═════ Source text ═════

I'm assuming that if he knew what effect he'd have on my life, he would have thought twice before cheating on me..but maybe I'm being too optimistic..since obviously people do the things they do without care about other people, that's what makes it a selfish act right?

This then jumps to my discussion with a friend of mine over last weekend. I don't really want to drown you with the details, but we came to the conclusion that people should be more responsible for their actions. That you really don't know the effect that you could have on someone else, and so by being mean, or cheating, or hurting partners or friends, you could alter the direction of people's lives, like REALLY alter it.

For me, the effect only lasted for about a year, but I do know that sometimes I make a statement of 'just remember that if you are cheating on me, in all likelihood I could do something worse' The good thing is I have learned to think and say that 'if you are just going to cheat on me, just leave me and we're good, I wouldn't suggest for you to try my patience'..Honestly, I would rather be told that you are out of love..i mean I'm not one that would accept a half assed relationship anyway, just be straight!

Where am I going with this, since when I read back it sounds like I want to discuss something but don't want to say too much..

What I want to say is you can do things that have an effect only on yourself, and you would have to live with these consequences. But the minute that you add another person into the equation, you have to also think about the effect of your action on that person too.

Possibly why I didn't date last year.. i wanted to sort out myself first before I test those waters again. I know it seems silly that when i need someone the most to help me through a rough patch I kind of avoid the opportunities, but I figured, what doesn't kill me will make me stronger! (ha ha ha) And also..I just want to make it clear that I'm not saying that my external factors at this given time is a dating/boy thing..it just seemed easier to use that as a point to examine. Anyone who knows me knows what my external factors are for now..Anyway..

I guess I am hoping for the good in people, especially now that we are older and wiser, that before you take on that 'extra' girlfriend, before you go into some drama fest to add colour to your life, before you decide to sit on your ass and let everyone else deal with the situation around you, before you do things that affect other people..think about the people you affect. I'm not just talking about boyfriend/girlfriend things, I'm talking about anything! with your family, with your dog, with your office mates, with your friends..

═════

**Problem set**
#1 In the last paragraph of the post on cheating and its effects on others, the writer lists those with whom "I'm talking about anything!" applies. List each of them.
#2 Carry on the post on cheating and its effects on others, starting after its final sentence.

═════ Data excerpts ═════

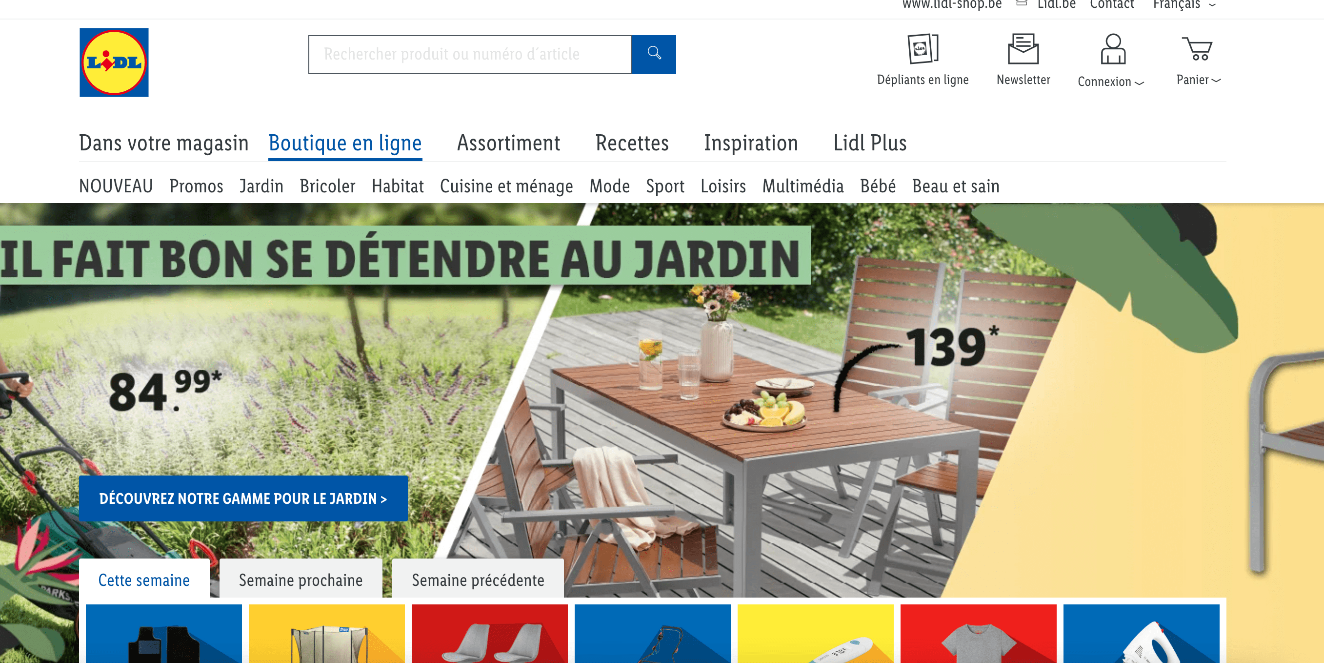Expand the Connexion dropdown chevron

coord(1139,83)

═════
═════ Data excerpts ═════

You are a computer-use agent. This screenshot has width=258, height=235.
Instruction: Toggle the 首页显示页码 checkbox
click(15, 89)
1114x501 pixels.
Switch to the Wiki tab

═════
═════ Data excerpts ═════

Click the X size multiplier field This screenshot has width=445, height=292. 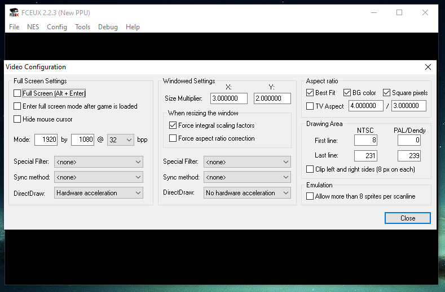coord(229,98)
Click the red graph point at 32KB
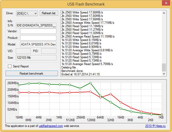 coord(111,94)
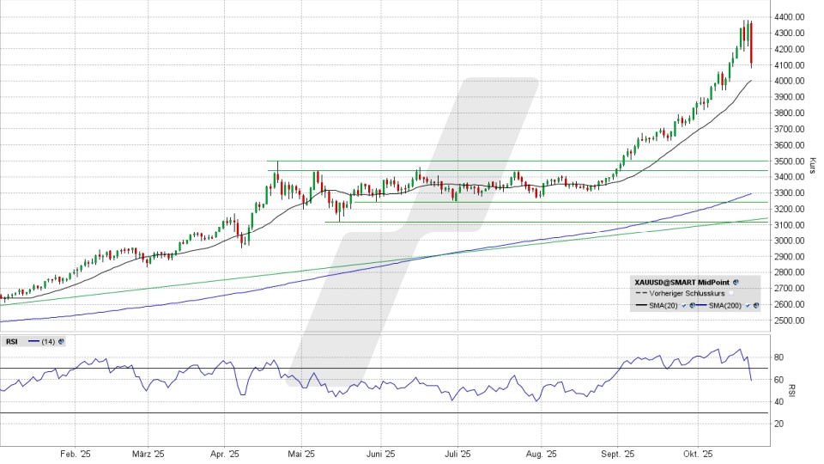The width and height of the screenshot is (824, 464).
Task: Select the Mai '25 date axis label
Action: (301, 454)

═════

**Replies**
#1
- your family
- your dog
- your office mates
- your friends

#2
that's all I'm hoping for..think before you act, because you could actually scar someone for life with the things that us humans foolishly do.

Monday, March 20, 2006

New horizons

Wow, its been a while..not that I had nothing to say, its just been hectic, and I kind of forgot that I had this space to share my crap..

So whats new? Hmm, lots! Mother is back with Mich. Hmmmm, is that good news or not I don't know, but I guess its alright...I've been avoiding the home front a fair bit so to avoid confrontation..

I have a new friend and his name is Deone. NO, there is no real hidden meaning behind the word friend as we are purely friends...which is odd though because we are together ALL the time! And when we aren't together we are texting each other..are we dating no, do we ACT like we are, well, yeah I guess so but then again maybe we are just both at a stage when you don't want a partner, you just want a constant friend..well, thats what I want, I don't know about him...and he is quite sexy..but hmmm, not entirely my type!

Also, the beach boy (read back to Beach blog) turns out that he has TWO girlfriends!! can you fucking imagine that! So here he was making some move for me, when he already had two girls, and as if I wouldn't find out!!!!! anyway, its all good, at least I didn't get sucked into that scenario.

Anyway, I'm doing much better...much much better.